By Allan Leinwand - 2014-01-28
That’s right… what’s old is new again. In 2014, the standard of POTS (Plain Old Telephone Service) could be considered our goal. If you think about it for a second: Even in the midst of the rolling blackouts we lived through in California a few years back, we always had a dial-tone when we picked up our landline. In our opinion, that’s the platinum standard of enterprise IT cloud availability we seek.
The goal we’ve set is to engineer the ServiceNow cloud infrastructure to make customer instances always available. What might be good enough uptime for departmental SaaS is not for enterprise IT. If HR or Finance goes down, there’s certainly some associated pain, but the business can still operate. Not so with enterprise IT which drives the fundamental infrastructure of business and operations.
To set and achieve what we see as new industry standards for enterprise IT cloud availability and then exceed them for our cloud infrastructure, our engineering team needs to be constantly focused on improving operations. Nothing can be taken for granted.
Our cloud infrastructure is built using two redundant data centers in each operating geography. Each data center is staffed 24x7 and features the highest standards for reliable power, fire suppression, redundant fiber networks (including redundant connections across each geography) and physical security. At the server tier, we have failover and redundancy built in throughout. And in each data center, ServiceNow has dedicated physical space, all under our control.
We connect to the Internet using redundant BGP connections to multiple Tier1 Internet Service Providers. We also have redundant stateful firewalls and load-balancers at the edge of our network in each location.

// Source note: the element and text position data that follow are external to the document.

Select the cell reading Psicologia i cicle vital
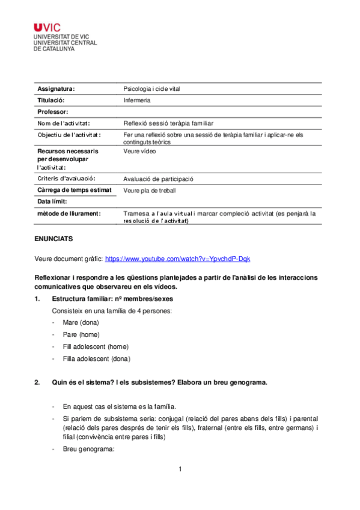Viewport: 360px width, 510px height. [151, 89]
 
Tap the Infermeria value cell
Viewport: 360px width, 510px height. [137, 100]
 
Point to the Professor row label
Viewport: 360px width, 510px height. [53, 112]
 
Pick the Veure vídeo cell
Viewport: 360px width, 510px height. [139, 152]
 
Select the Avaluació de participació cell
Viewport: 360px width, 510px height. [159, 179]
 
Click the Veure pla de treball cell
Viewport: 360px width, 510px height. [150, 191]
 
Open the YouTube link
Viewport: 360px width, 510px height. [177, 259]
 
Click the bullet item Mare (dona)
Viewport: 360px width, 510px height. [81, 323]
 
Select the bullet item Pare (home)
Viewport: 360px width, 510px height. [81, 334]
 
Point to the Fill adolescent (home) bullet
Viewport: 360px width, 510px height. [96, 346]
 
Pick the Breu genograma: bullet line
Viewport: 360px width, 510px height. [88, 449]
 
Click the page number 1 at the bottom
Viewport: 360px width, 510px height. [180, 469]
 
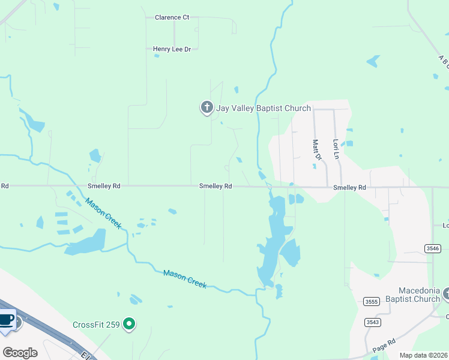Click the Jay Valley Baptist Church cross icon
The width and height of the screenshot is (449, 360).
(206, 108)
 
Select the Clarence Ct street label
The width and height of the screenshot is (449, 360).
(172, 17)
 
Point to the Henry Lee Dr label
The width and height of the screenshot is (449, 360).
(172, 49)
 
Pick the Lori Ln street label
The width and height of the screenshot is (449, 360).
(336, 149)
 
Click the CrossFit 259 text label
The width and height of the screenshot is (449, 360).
(96, 325)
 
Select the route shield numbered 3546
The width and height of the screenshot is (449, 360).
(432, 248)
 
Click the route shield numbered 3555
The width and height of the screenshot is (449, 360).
(372, 301)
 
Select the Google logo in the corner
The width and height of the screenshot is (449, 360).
(20, 352)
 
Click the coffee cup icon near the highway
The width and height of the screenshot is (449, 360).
(6, 319)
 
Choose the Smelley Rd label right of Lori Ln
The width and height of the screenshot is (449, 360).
(349, 188)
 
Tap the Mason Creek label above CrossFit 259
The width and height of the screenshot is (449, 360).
(185, 279)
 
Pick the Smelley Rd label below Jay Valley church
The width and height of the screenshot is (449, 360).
(215, 187)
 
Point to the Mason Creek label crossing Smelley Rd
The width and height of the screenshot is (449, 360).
(103, 213)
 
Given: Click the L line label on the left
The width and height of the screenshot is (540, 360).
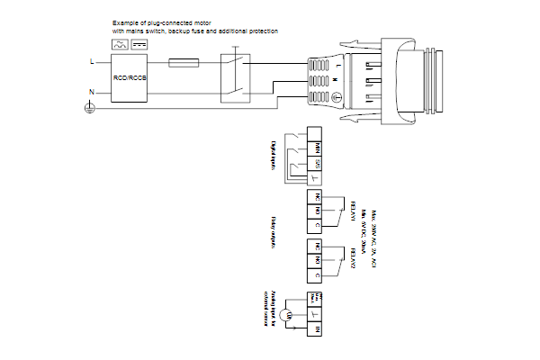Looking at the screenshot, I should [x=91, y=62].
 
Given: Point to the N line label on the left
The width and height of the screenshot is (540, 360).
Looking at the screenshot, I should [x=91, y=92].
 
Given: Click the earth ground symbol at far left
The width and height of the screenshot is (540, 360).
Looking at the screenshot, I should [x=88, y=107].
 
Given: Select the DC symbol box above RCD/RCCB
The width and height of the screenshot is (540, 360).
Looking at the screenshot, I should [x=140, y=44].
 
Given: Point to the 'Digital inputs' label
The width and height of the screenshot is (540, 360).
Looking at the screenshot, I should [x=274, y=153].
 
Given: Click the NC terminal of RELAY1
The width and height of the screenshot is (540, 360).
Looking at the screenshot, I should [x=317, y=195].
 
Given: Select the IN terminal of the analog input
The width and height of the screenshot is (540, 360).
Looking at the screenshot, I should [x=317, y=332].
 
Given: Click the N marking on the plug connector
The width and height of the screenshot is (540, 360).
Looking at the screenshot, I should [x=336, y=81].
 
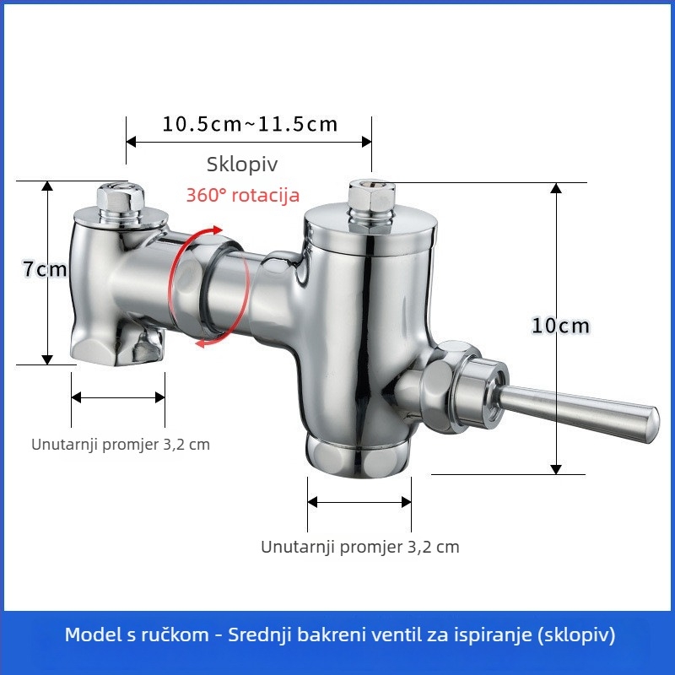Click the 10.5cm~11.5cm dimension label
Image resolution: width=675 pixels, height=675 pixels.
[250, 124]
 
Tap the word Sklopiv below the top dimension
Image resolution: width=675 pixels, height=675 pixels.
[242, 164]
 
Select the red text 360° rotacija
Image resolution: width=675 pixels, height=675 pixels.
[243, 195]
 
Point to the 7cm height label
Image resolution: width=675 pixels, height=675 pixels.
[45, 269]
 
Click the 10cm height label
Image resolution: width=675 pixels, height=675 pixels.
[560, 326]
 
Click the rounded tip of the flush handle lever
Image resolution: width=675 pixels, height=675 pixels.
[652, 424]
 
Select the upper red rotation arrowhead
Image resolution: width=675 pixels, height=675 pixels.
[217, 230]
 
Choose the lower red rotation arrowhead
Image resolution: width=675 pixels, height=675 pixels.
[201, 343]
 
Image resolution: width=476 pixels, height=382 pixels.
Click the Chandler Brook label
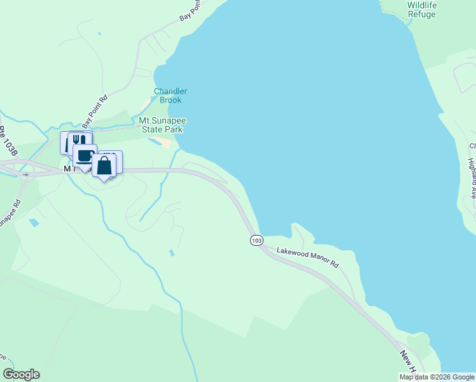[x=171, y=96]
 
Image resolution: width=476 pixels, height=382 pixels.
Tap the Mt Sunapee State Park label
[x=161, y=125]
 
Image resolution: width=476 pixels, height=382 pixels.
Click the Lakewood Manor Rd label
[x=308, y=258]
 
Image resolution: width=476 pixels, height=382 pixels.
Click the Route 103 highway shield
[x=256, y=240]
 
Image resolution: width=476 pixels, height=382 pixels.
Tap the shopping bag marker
[x=104, y=166]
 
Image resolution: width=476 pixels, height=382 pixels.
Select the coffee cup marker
[x=84, y=155]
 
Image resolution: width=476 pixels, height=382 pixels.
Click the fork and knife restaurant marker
[x=79, y=140]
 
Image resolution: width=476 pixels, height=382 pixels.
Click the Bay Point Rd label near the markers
[x=95, y=109]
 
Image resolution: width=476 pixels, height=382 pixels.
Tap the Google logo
[x=21, y=374]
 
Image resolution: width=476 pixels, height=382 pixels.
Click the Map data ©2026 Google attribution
[x=437, y=377]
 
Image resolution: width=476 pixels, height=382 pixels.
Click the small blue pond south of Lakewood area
[x=171, y=253]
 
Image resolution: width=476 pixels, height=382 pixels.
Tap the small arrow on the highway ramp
[x=25, y=173]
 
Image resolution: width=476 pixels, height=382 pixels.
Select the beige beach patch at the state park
[x=166, y=143]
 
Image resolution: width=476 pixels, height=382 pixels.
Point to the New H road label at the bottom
[x=408, y=360]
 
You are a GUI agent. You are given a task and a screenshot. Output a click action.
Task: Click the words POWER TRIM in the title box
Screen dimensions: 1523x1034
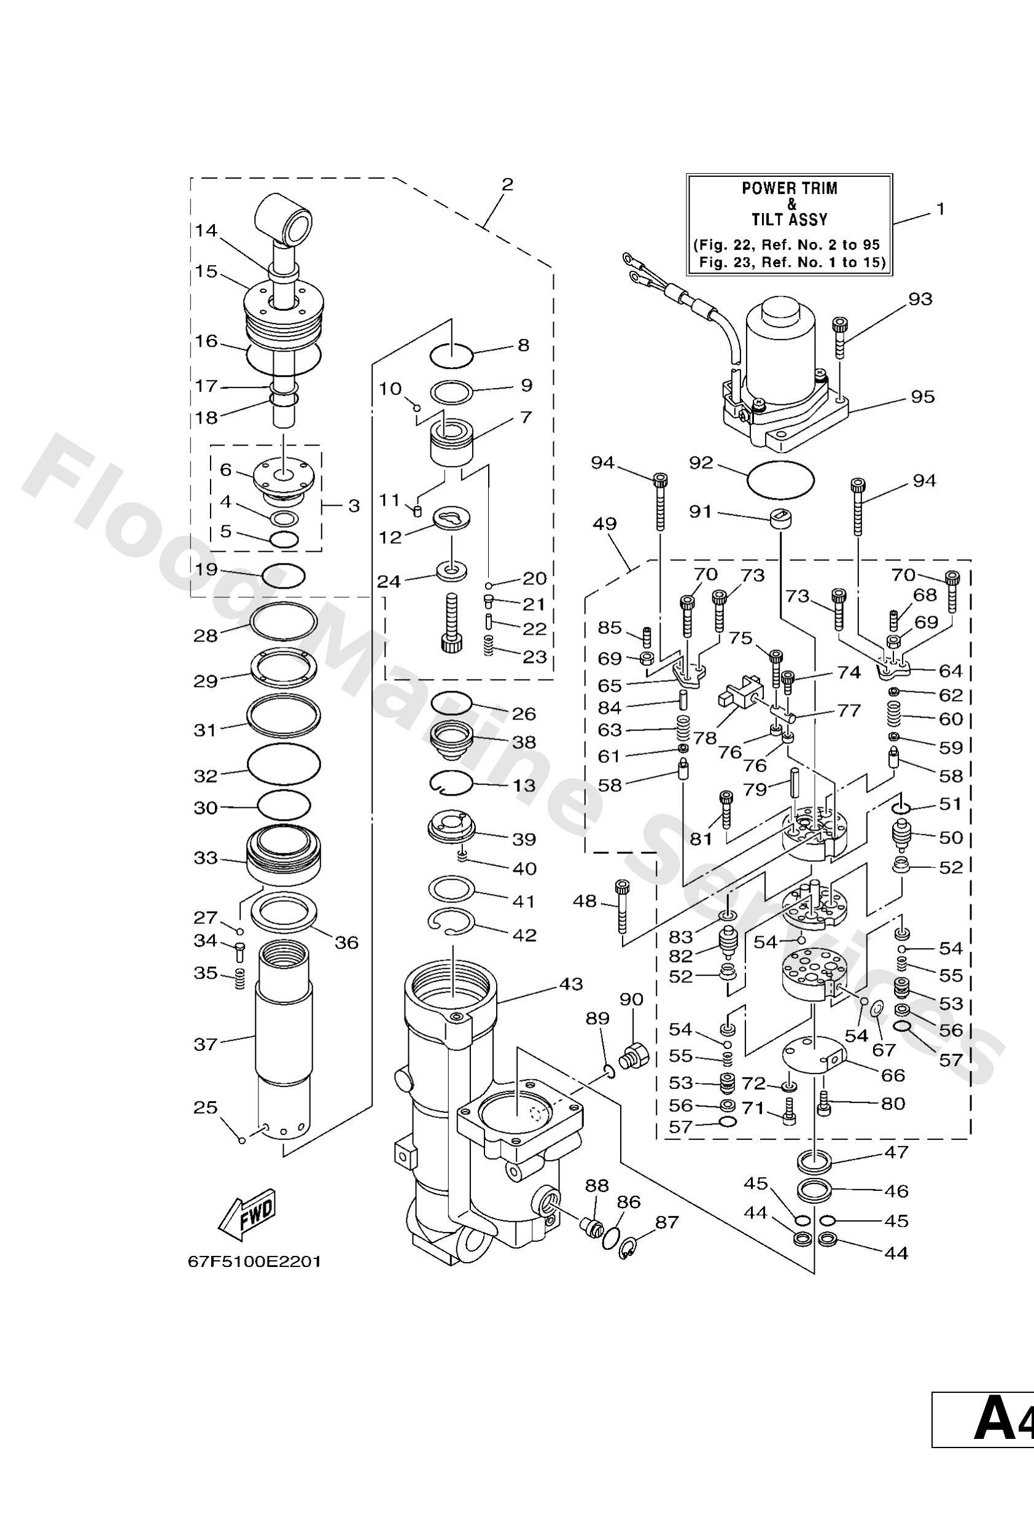(x=790, y=188)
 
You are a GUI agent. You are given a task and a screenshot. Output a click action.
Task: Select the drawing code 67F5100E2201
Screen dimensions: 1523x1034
(x=254, y=1261)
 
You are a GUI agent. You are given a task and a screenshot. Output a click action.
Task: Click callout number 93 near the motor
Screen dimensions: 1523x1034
(x=920, y=299)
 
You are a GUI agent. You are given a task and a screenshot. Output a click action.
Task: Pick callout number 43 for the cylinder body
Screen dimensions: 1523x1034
(x=570, y=984)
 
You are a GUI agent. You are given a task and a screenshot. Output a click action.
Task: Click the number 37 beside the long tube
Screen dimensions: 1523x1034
(x=205, y=1044)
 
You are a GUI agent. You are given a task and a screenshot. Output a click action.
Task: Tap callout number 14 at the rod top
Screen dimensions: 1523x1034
(x=206, y=230)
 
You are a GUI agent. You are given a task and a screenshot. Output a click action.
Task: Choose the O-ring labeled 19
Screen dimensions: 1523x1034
(x=283, y=576)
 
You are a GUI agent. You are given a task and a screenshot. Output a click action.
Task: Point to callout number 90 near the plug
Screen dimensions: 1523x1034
(x=631, y=999)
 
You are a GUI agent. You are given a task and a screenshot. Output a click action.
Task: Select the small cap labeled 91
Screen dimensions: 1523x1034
(x=780, y=517)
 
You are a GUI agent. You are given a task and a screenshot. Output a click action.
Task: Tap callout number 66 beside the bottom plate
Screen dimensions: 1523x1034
(x=893, y=1075)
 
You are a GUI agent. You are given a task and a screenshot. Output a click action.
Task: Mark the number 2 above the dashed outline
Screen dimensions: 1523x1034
(x=507, y=184)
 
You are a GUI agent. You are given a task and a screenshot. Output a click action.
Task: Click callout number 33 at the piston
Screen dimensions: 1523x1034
(x=205, y=857)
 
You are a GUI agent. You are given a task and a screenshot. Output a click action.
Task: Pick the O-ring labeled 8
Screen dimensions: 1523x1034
(x=451, y=356)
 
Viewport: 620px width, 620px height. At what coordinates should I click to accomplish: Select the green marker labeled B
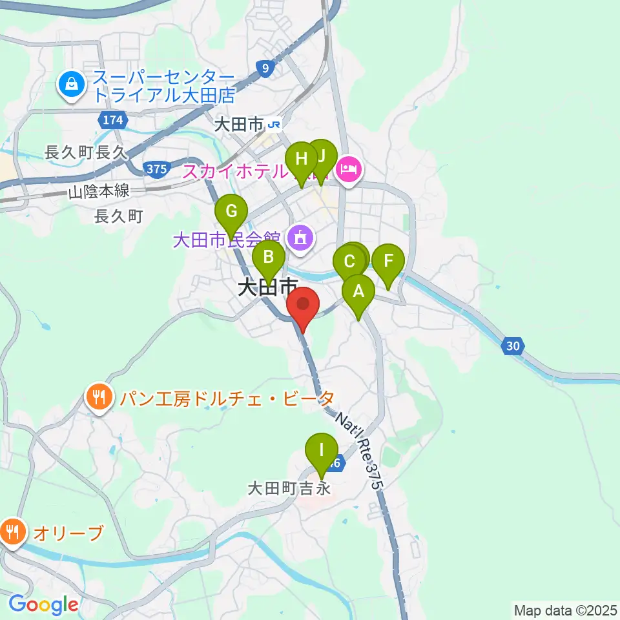[x=268, y=259]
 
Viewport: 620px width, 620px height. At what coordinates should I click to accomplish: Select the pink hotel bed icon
[x=348, y=170]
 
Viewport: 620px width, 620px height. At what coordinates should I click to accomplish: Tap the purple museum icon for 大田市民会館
[x=301, y=240]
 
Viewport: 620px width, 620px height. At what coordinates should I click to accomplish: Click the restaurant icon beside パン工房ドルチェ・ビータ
[x=99, y=396]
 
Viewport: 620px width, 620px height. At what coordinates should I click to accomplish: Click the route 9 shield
[x=264, y=67]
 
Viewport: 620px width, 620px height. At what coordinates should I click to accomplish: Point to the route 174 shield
[x=112, y=119]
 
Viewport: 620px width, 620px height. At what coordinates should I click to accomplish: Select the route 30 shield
[x=513, y=347]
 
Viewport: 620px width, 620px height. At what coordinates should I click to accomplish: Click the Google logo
[x=43, y=605]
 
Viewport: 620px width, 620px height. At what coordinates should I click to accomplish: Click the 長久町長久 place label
[x=84, y=152]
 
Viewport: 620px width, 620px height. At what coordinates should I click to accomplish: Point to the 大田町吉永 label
[x=289, y=489]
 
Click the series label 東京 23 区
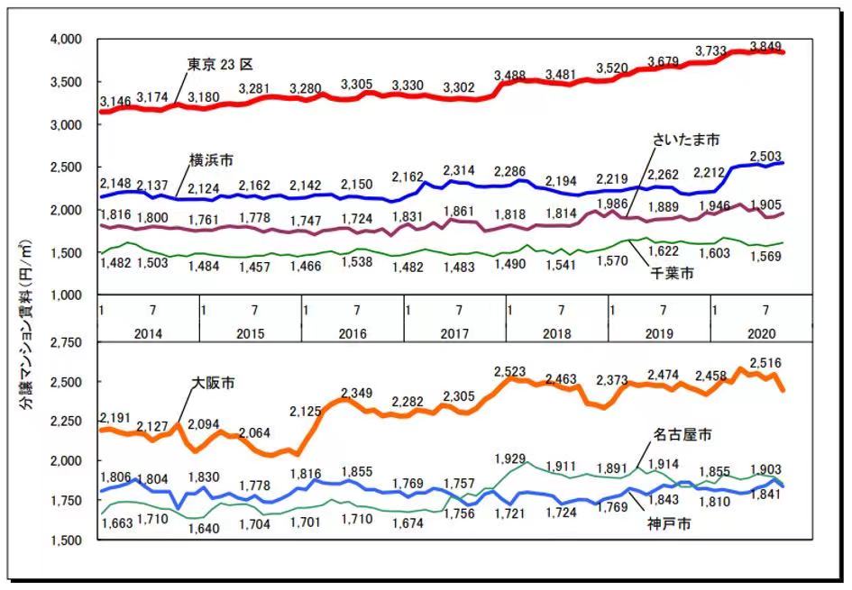click(x=221, y=64)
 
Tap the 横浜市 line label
click(x=211, y=159)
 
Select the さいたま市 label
click(x=686, y=141)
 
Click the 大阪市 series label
click(x=214, y=383)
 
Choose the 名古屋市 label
click(x=683, y=435)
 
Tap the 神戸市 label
click(x=667, y=524)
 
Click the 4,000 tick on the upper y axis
click(x=67, y=40)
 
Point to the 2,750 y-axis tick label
click(x=67, y=343)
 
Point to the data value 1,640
click(x=204, y=528)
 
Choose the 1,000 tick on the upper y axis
click(x=67, y=295)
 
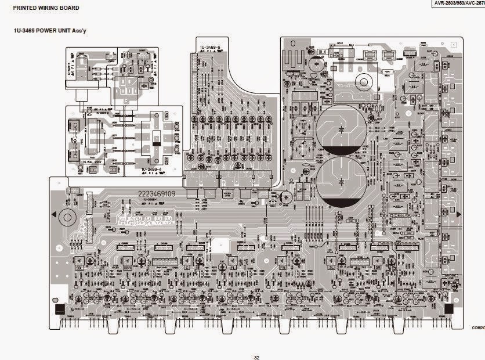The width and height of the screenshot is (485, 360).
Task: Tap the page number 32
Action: (x=256, y=357)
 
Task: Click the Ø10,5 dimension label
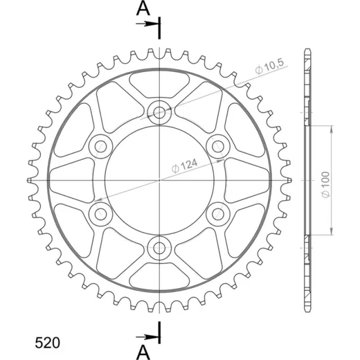tap(269, 67)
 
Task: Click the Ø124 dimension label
tap(185, 165)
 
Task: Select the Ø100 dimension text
tap(325, 185)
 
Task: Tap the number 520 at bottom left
tap(47, 343)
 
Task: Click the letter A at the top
tap(143, 8)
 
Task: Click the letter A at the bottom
tap(143, 353)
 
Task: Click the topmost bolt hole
tap(159, 113)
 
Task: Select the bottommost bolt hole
tap(159, 248)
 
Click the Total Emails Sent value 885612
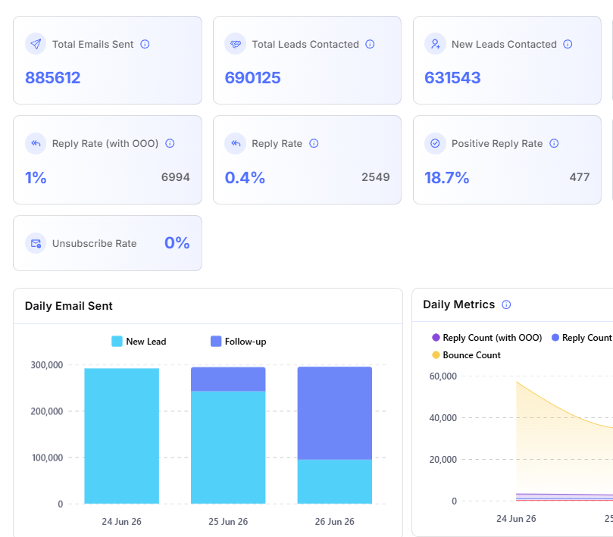pos(53,78)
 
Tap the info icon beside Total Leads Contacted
pos(370,44)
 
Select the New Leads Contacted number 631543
pos(452,78)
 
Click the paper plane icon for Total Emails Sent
pos(36,44)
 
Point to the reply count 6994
pos(176,177)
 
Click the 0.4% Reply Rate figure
pos(245,178)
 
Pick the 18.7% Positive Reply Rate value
pos(446,178)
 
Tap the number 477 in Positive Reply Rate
pos(580,177)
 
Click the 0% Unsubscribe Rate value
pos(177,242)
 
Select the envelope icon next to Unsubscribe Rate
pos(36,243)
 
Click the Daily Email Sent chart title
pos(69,306)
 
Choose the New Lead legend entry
pos(139,341)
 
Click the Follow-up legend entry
pos(239,341)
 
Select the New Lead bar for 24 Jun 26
pos(121,436)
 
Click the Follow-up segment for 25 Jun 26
pos(228,379)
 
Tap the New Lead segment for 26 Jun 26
pos(335,482)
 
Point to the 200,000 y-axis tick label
pos(47,411)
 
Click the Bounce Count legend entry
pos(467,355)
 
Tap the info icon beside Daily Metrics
pos(506,304)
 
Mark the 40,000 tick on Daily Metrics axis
pos(443,418)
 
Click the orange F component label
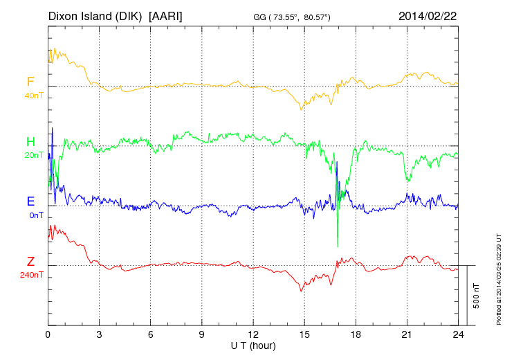[30, 82]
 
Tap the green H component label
[30, 142]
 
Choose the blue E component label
[30, 201]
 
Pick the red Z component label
[30, 262]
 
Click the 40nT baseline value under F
[33, 95]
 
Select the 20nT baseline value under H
[33, 155]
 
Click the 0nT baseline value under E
[35, 215]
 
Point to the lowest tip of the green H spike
[338, 246]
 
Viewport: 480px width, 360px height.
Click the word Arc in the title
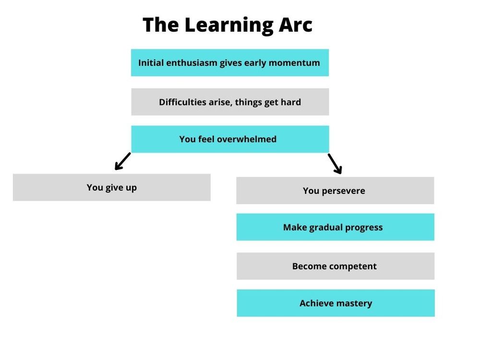tap(295, 24)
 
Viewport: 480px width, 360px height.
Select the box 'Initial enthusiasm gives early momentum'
tap(230, 62)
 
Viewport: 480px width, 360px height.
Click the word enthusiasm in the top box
tap(192, 63)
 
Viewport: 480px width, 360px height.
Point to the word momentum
tap(294, 63)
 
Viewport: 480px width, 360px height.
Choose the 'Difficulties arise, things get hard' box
tap(230, 102)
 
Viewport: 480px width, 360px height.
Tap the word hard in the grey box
tap(291, 102)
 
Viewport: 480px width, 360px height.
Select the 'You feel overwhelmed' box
tap(230, 139)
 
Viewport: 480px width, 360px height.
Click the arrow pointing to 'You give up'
tap(123, 161)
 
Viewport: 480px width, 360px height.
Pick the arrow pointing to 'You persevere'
tap(335, 164)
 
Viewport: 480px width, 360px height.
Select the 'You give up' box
tap(112, 187)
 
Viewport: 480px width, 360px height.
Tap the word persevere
tap(344, 191)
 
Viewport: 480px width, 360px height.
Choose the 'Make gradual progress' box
tap(335, 227)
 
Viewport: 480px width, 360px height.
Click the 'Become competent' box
tap(336, 266)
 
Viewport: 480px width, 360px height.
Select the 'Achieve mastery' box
tap(336, 303)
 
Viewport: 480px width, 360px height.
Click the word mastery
tap(354, 303)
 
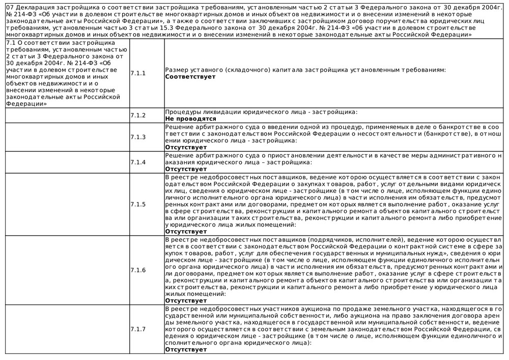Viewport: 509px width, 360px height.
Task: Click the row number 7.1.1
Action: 138,73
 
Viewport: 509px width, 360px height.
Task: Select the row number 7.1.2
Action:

With all of these redundancies in place, we’re working to set the industry’s most aggressive standards for a highly available cloud infrastructure. Yet, we recognize that our goal can be nearly unachievable. Even with the absolute best infrastructure engineering there can be downtime. While we are not perfect, maintaining the availability of our customers’ instances is the absolute top priority for our cloud infrastructure teams. And because of this priority, we have engineered automation using our own Service Automation Platform to move customers out of harm’s way should an event ever occur, something we call Advanced High Availability (AHA).
We are not done, and will never be - we will continue to set new standards and provide greater assurance for our customers who rely on us to perform billions of transactions every month on our enterprise IT cloud.